(Information supplied Opens)
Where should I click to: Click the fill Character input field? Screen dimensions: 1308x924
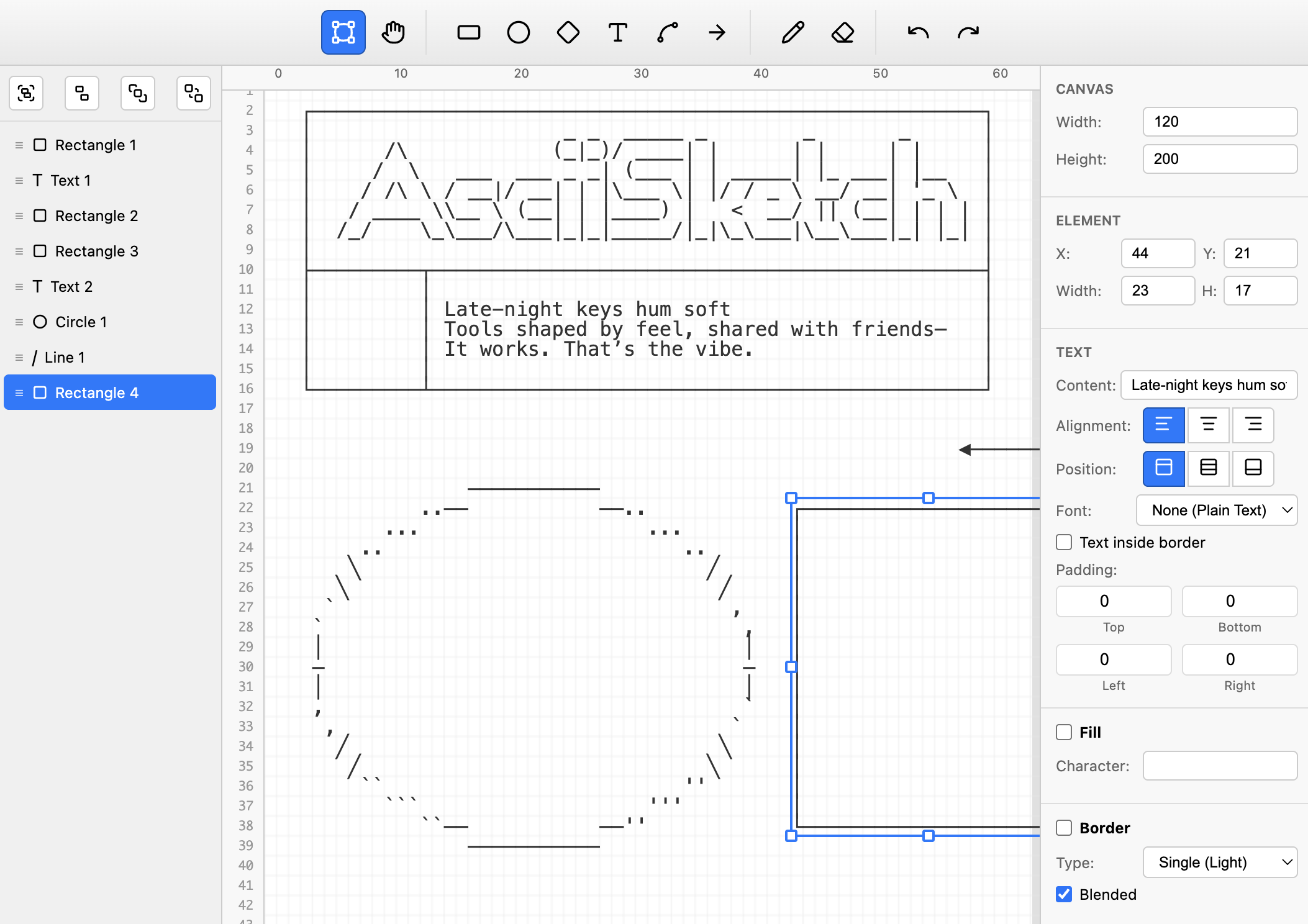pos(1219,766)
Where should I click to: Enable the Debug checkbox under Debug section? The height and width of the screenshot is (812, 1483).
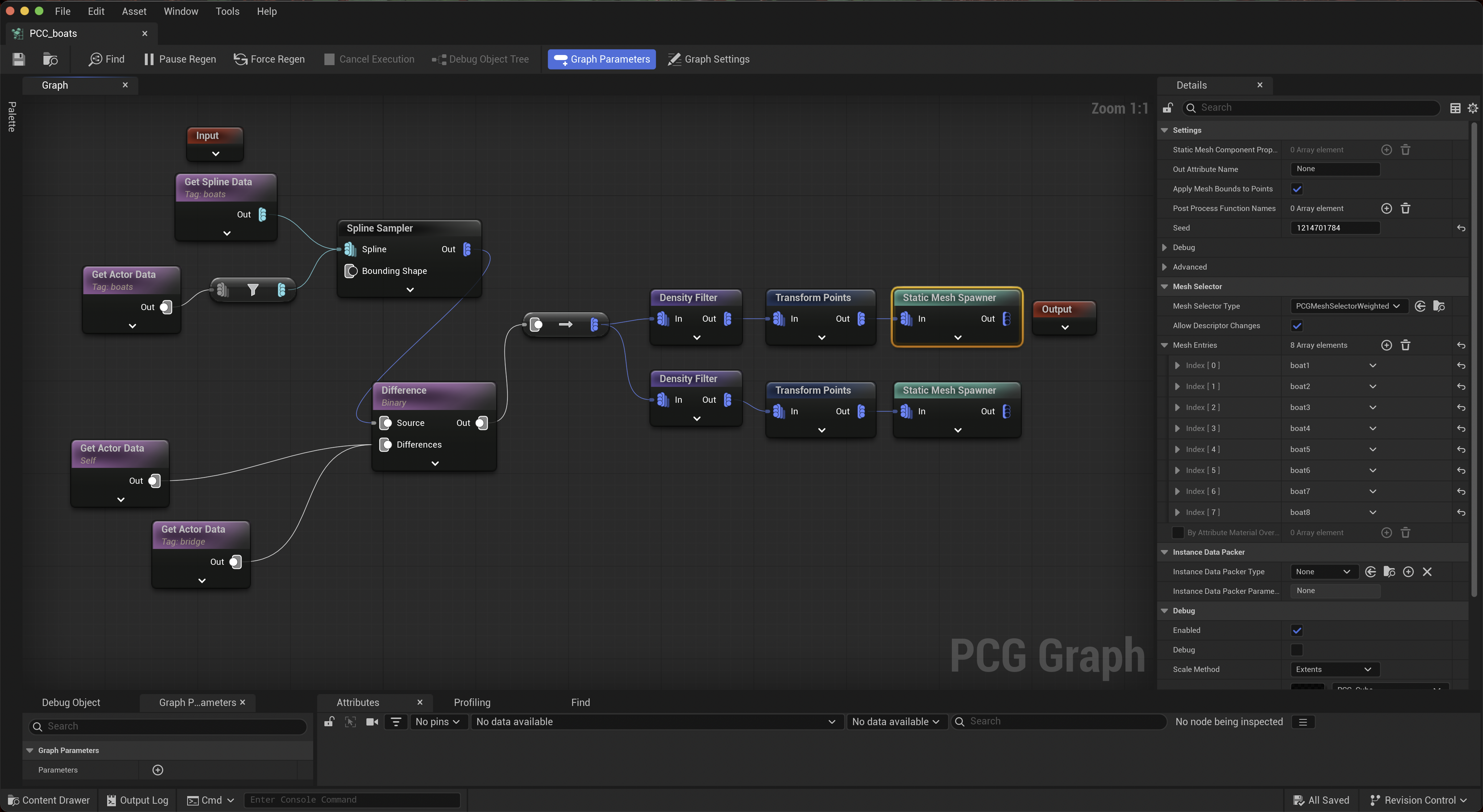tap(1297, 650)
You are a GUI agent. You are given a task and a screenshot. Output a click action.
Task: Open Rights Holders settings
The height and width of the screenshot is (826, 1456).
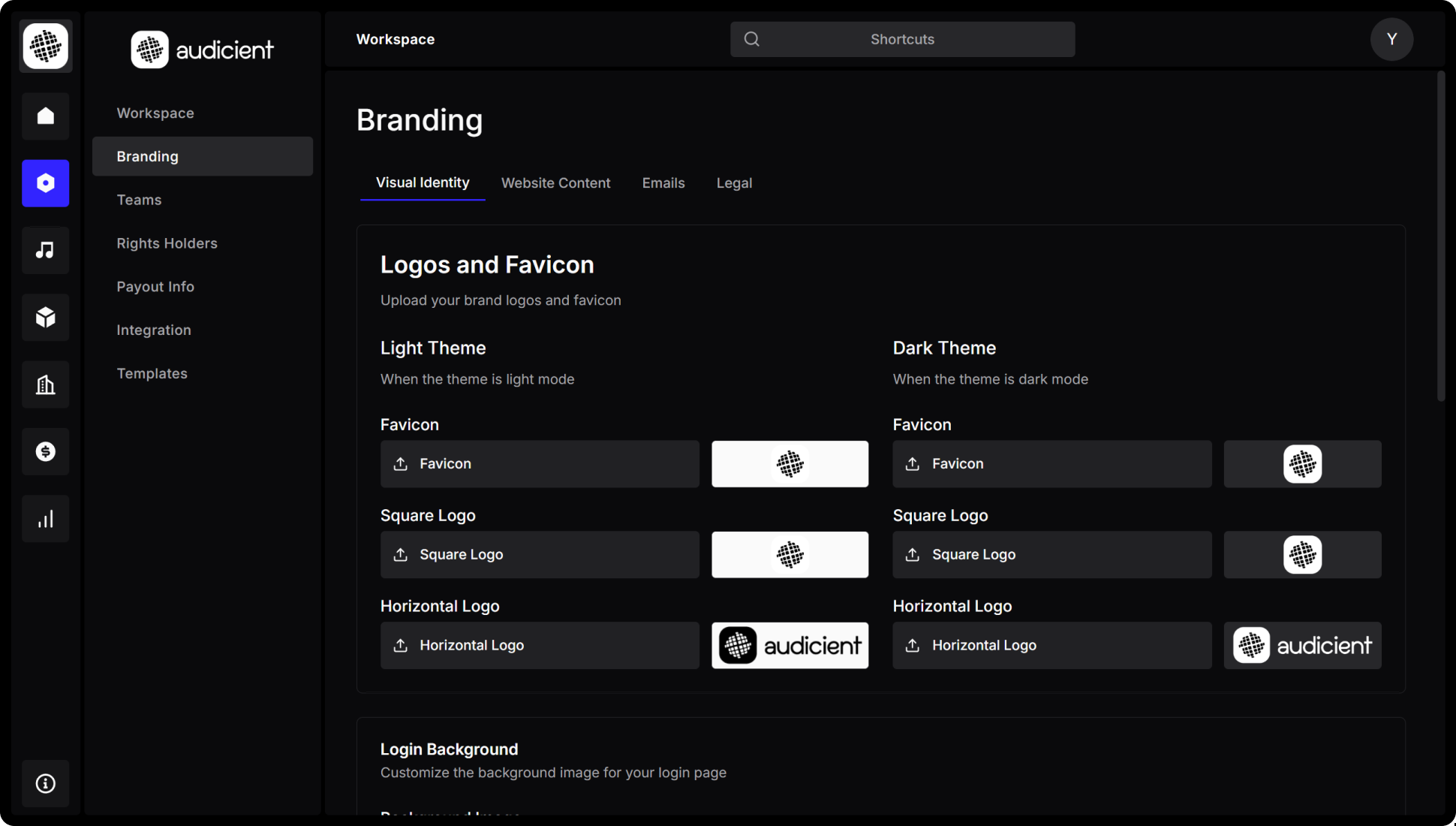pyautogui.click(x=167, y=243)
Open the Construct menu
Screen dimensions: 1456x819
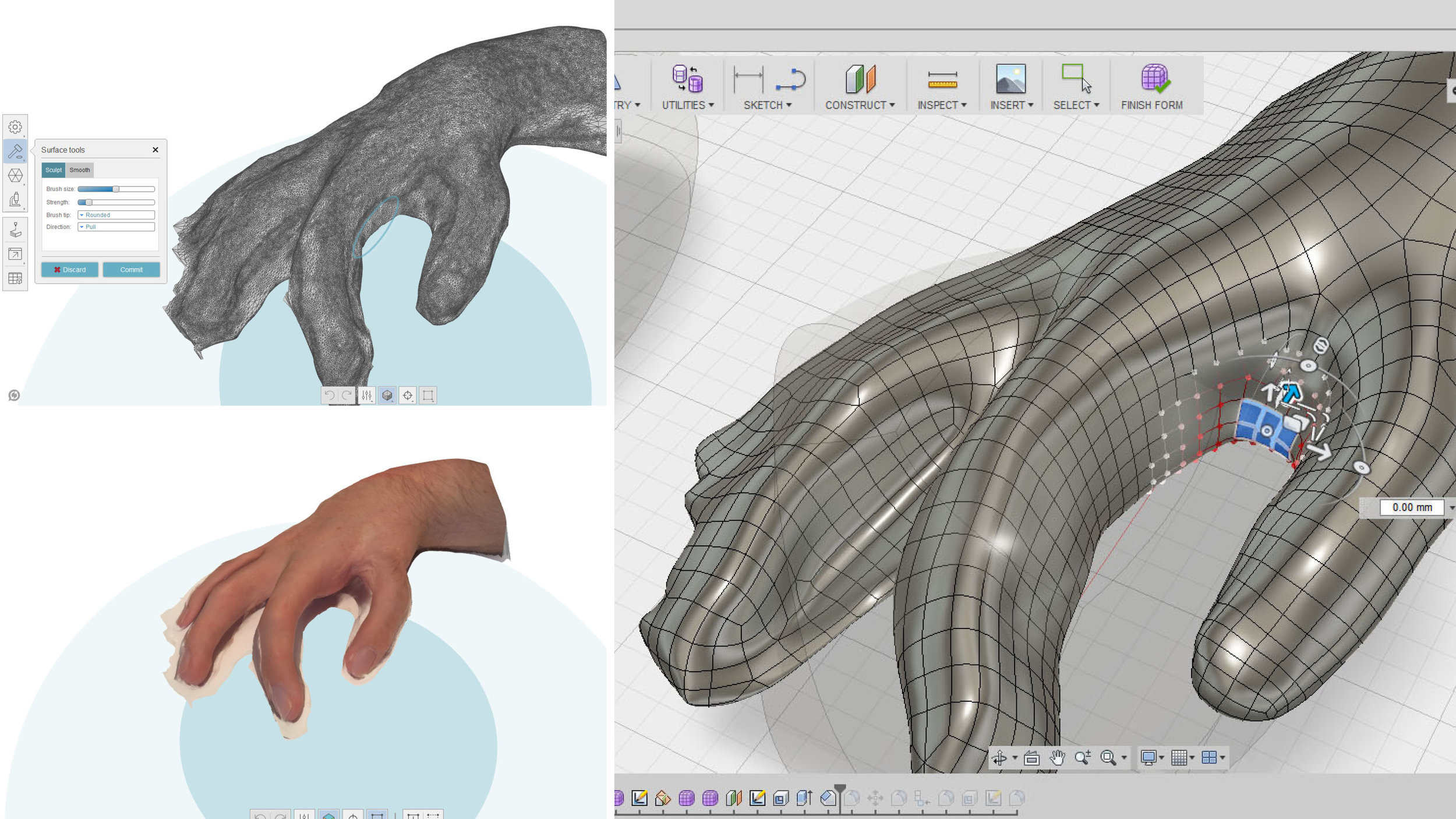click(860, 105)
(Information supplied Closes)
_Task requirements_:
Where a record above holds a picture, drop the picture and print the rest exactly.

_Exercise solution_:
Where should I click to: Click the fill Character input field? Screen dimensions: 1308x924
pos(1219,766)
Where should I click to: Enable the Debug checkbox under Debug section? The height and width of the screenshot is (812, 1483).
tap(1297, 650)
You are a GUI agent. You are given a task and a screenshot. Output a click action.
Task: Open Rights Holders settings
The height and width of the screenshot is (826, 1456).
pyautogui.click(x=167, y=243)
Open the Construct menu
Screen dimensions: 1456x819
click(860, 105)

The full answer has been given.